Çerkesler Siyasetle Tanışırken – 1 /’Kullanılmak’ İddiaları Üzerine

İki gün önce Dışişleri Bakanı Ahmet Davutoğlu AB ile vize anlaşması imzaladı. Anlaşmaya göre şartlara uyulursa en az 3 yıl sonra Türk vatandaşları Avrupa’ya vizesiz giriş yapabileceklermiş. Ancak "Türkiye'nin üçüncü ülke vatandaşları olan kaçakları kabul etmesi gerektiği" gibi bir madde eklenmiş anlaşmaya. Yani aslında Türkiye AB’ye vizesiz giremeden üstüne bir de 3. Ülke vatandaşlarının ileri karakolu da olabilir. Sanırım Türkiye Avrupa’ya giden kaçaklar için ‘kullanılacak’.

Geçen birkaç yıl boyunca ABD Rusya AB ülkeleri Türkiye İran filan hepsi birlikte Suriye üzerinde acayip bir kumar oynadılar. Birileri kazandı birileri kaybetti. Son durumda Rusya kazandı diyorlar. Ve bu süreçte de birileri kullanıldı. Bilemeyeceğim…
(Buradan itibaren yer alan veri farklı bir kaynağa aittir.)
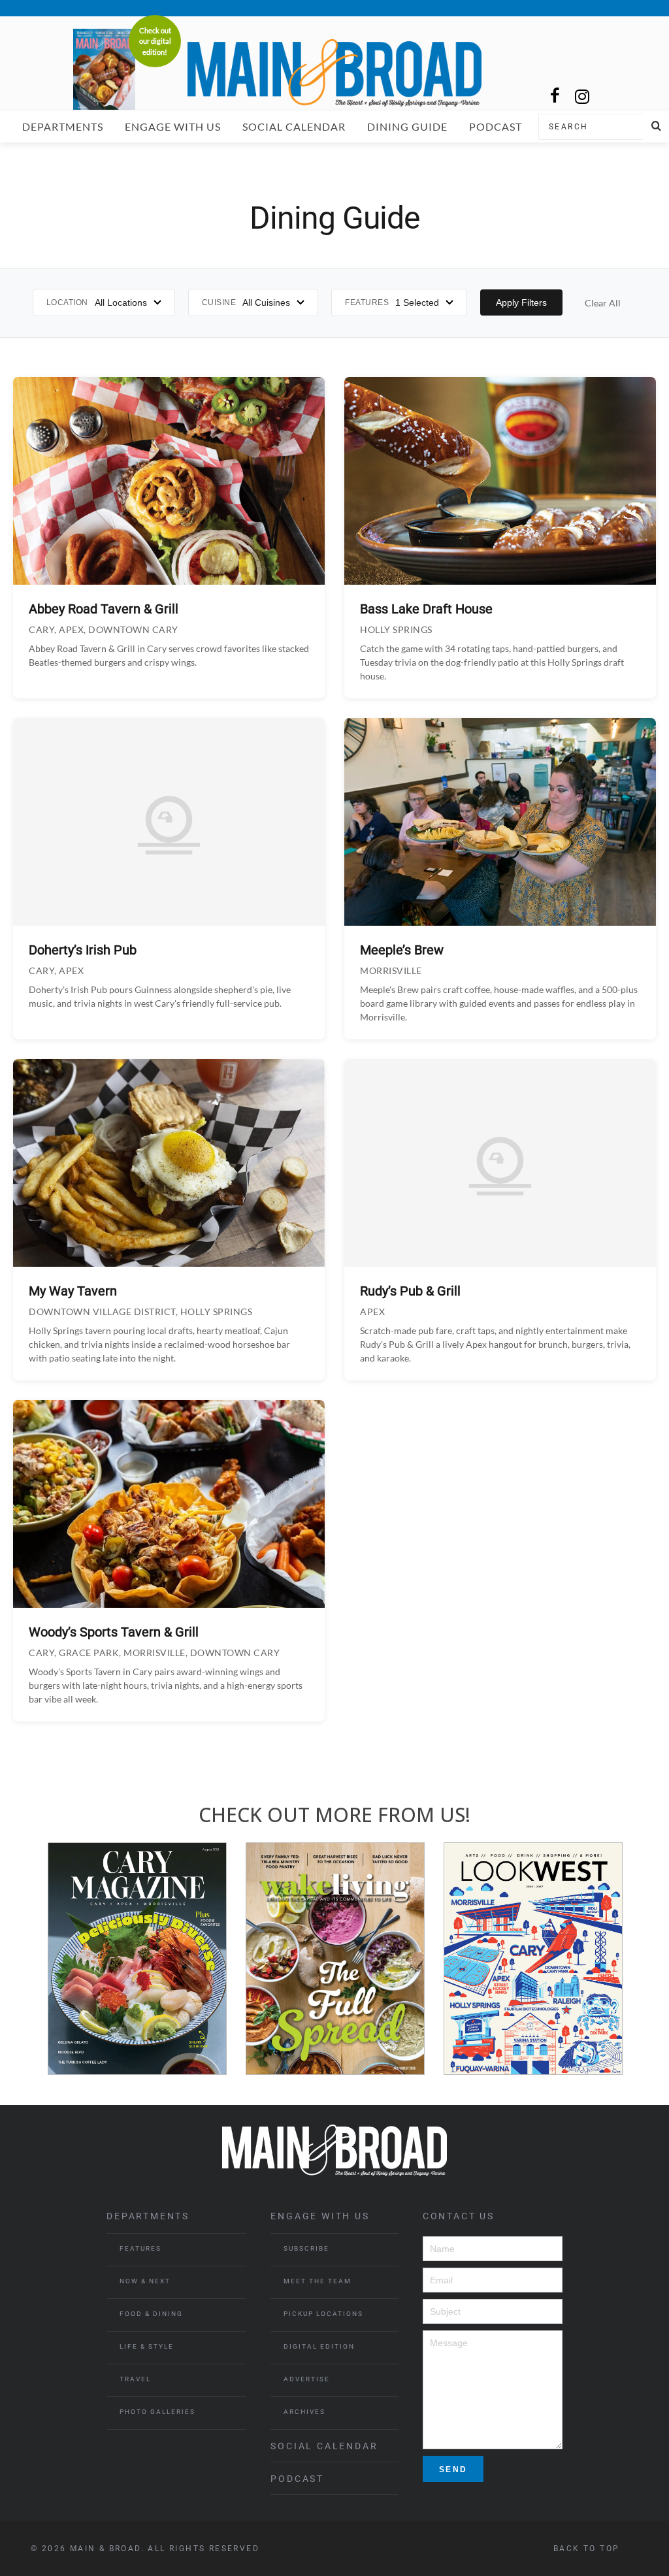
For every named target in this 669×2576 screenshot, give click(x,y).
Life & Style (147, 2346)
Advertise (307, 2379)
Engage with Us (173, 126)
Yine son iki yıldır Türkiye’de ‘demokratik açılım’ adı altında ciddi bir süreç işliyor. Her ne kadar adı bu şekilde olsa da başlangıcındaki itici ana güç Kürtler ve PKK oldu. 30 yılı aşkın süredir devam eden savaş halinin sonlandırılması nihai amaç. Bunun yanında Aleviler ve Romanlar gibi sürecin adını dolduracak aperatifler de ekleniyor. Süreçte hem devlet hem Kürtler bazı adımlar attı ve atıyor. Yani 10 yıl önceki tarafların kendi bakış açılarına göre hem devlet hem de Kürtler kaybediyor. Yani her iki taraf da ‘dik’ duramadı. Her iki taraf da acayip tavizler verdi. Burada da acayip bir ‘kullanılma’ olayı var. Hem bunca şehit ailesi hem 30 yıldır savaşan Kürtler. Nereden baksanız tutarsızlık!...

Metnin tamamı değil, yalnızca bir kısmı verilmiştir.